▸ STATED GOAL 1
The Python truth-testing discussion below quotes the documentation. List every value or category of value that this quote says is interpreted as false.
▸ STATED GOAL 2
According to the Python truth-testing discussion below, why does calling bool() inside an if statement add extra overhead?
▸ STATED GOAL 3
In the Python truth-testing discussion below, what happens to the instances of a class that defines neither __len__() nor __nonzero__()?

== SOURCE EXTRACT

Objects are implicitly converted to bool type when they are placed in an if statement. So, for most purposes, there's no difference between x and bool(x) in an if statement. However, you will incur extra overhead if you call bool() because you are making a function call. Here's a quick test to demonstrate this:

In [7]: %timeit if(''): pass
10000000 loops, best of 3: 21.5 ns per loop

In [8]: %timeit if(bool('')): pass
1000000 loops, best of 3: 235 ns per loop



ACCEPTED ANSWER

Score 8


if will use __nonzero__() if available, as does bool() when testing a value for truth. So yes, the behaviour is equivalent.

From the documentation:

In the context of Boolean operations, and also when expressions are used by control flow statements, the following values are interpreted as false: False, None, numeric zero of all types, and empty strings and containers (including strings, tuples, lists, dictionaries, sets and frozensets). All other values are interpreted as true. (See the __nonzero__() special method for a way to change this.)

object.__nonzero__(self)

Called to implement truth value testing and the built-in operation bool(); should return False or True, or their integer equivalents 0 or 1. When this method is not defined, __len__() is called, if it is defined, and the object is considered true if its result is nonzero. If a class defines neither __len__() nor __nonzero__(), all its instances are considered true.




ANSWER 3

Score 3


any Object that you put in an if statement will be converted to a bool based on some internal python checker, normally not an issue, there is no difference between bool(x) and (x) when inside an if statement.

however, the reason bool(x) exists is for cases such as:

return bool(x)

which would return "true or false" based on the object.




ANSWER 4

Score 0


Afaik there is no difference, if x is either '', None, 0 or False it will be converted to False.

====
== DATA EXCERPTS

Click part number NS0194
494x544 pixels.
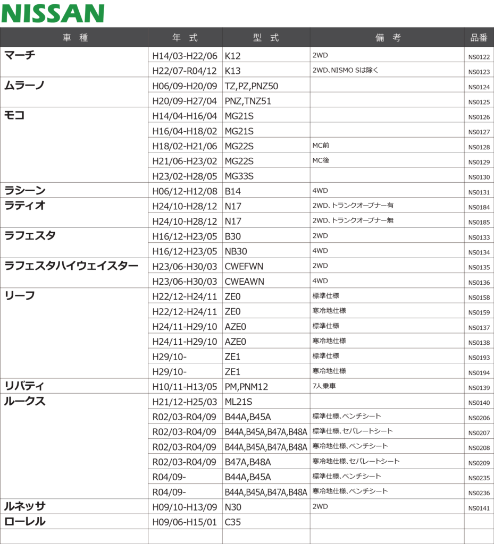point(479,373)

====
== DATA EXCERPTS

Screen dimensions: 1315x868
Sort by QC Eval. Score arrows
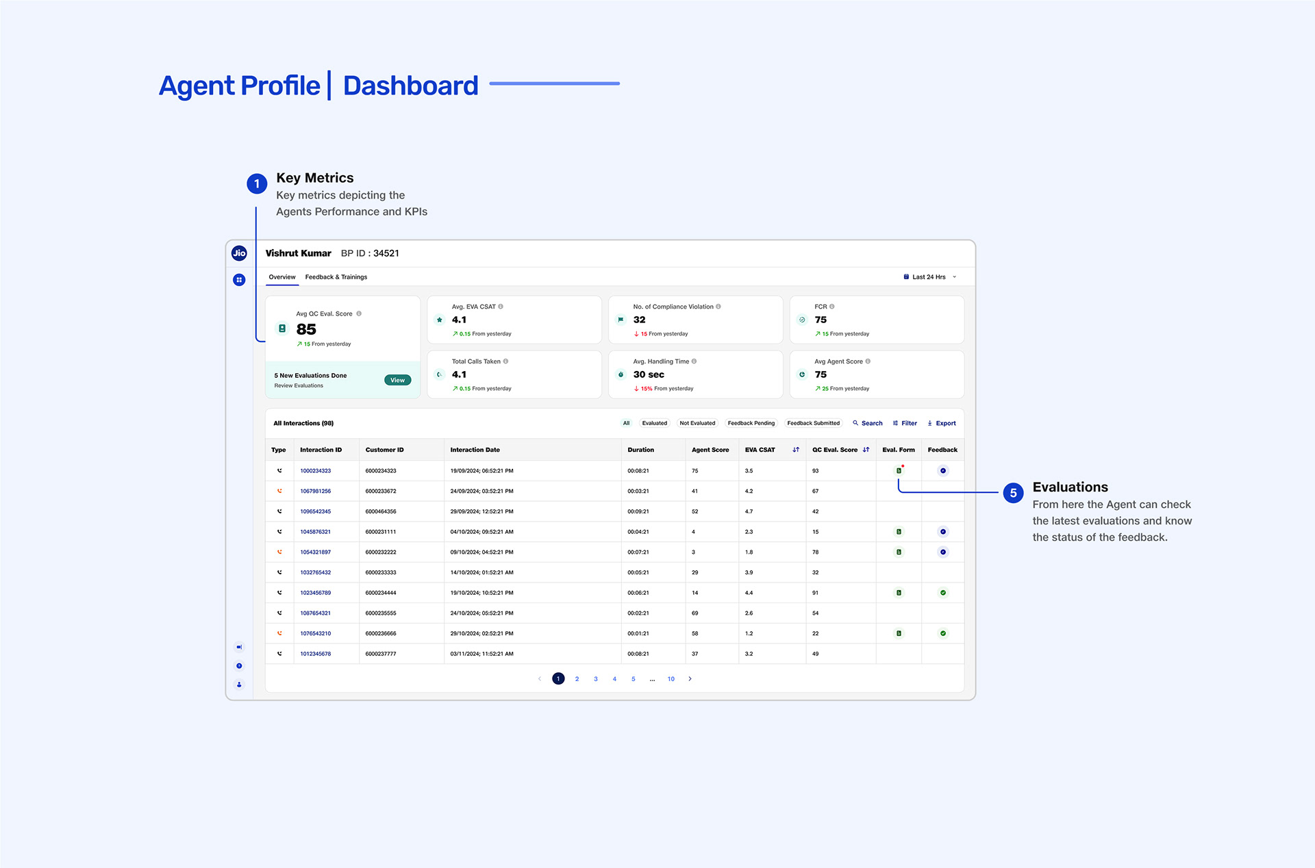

====
== DATA EXCERPTS

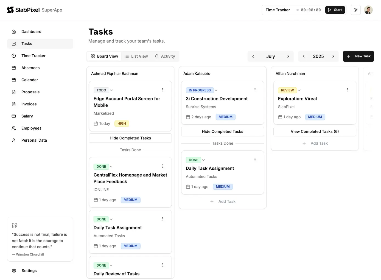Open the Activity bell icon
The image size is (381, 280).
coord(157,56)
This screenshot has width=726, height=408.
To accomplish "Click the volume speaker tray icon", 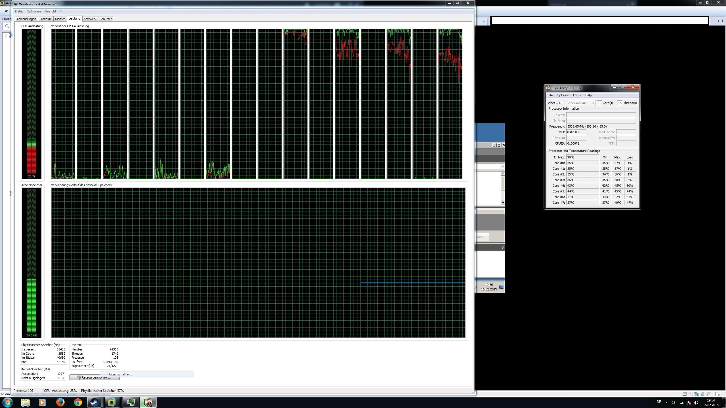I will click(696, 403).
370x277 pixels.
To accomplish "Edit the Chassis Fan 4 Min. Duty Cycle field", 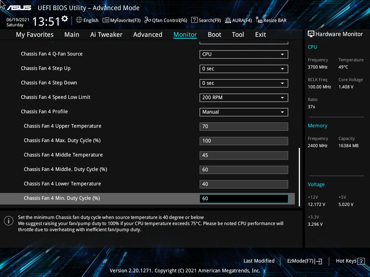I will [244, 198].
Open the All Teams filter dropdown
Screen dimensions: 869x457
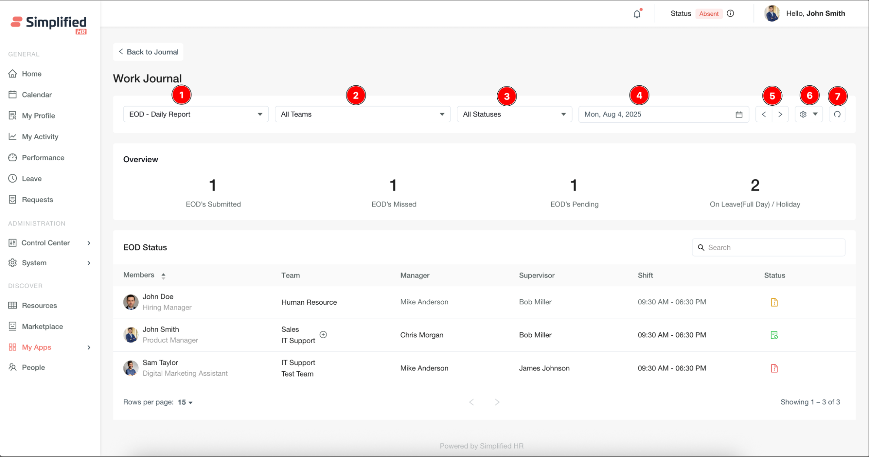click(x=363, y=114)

====

▸ RESPONSE 1
- False
- None
- Numeric zero of all types
- Empty strings and containers

▸ RESPONSE 2
Calling bool() adds overhead because it makes a function call. The if statement already converts the object to bool implicitly, so the explicit call is extra work.

▸ RESPONSE 3
All of its instances are considered true.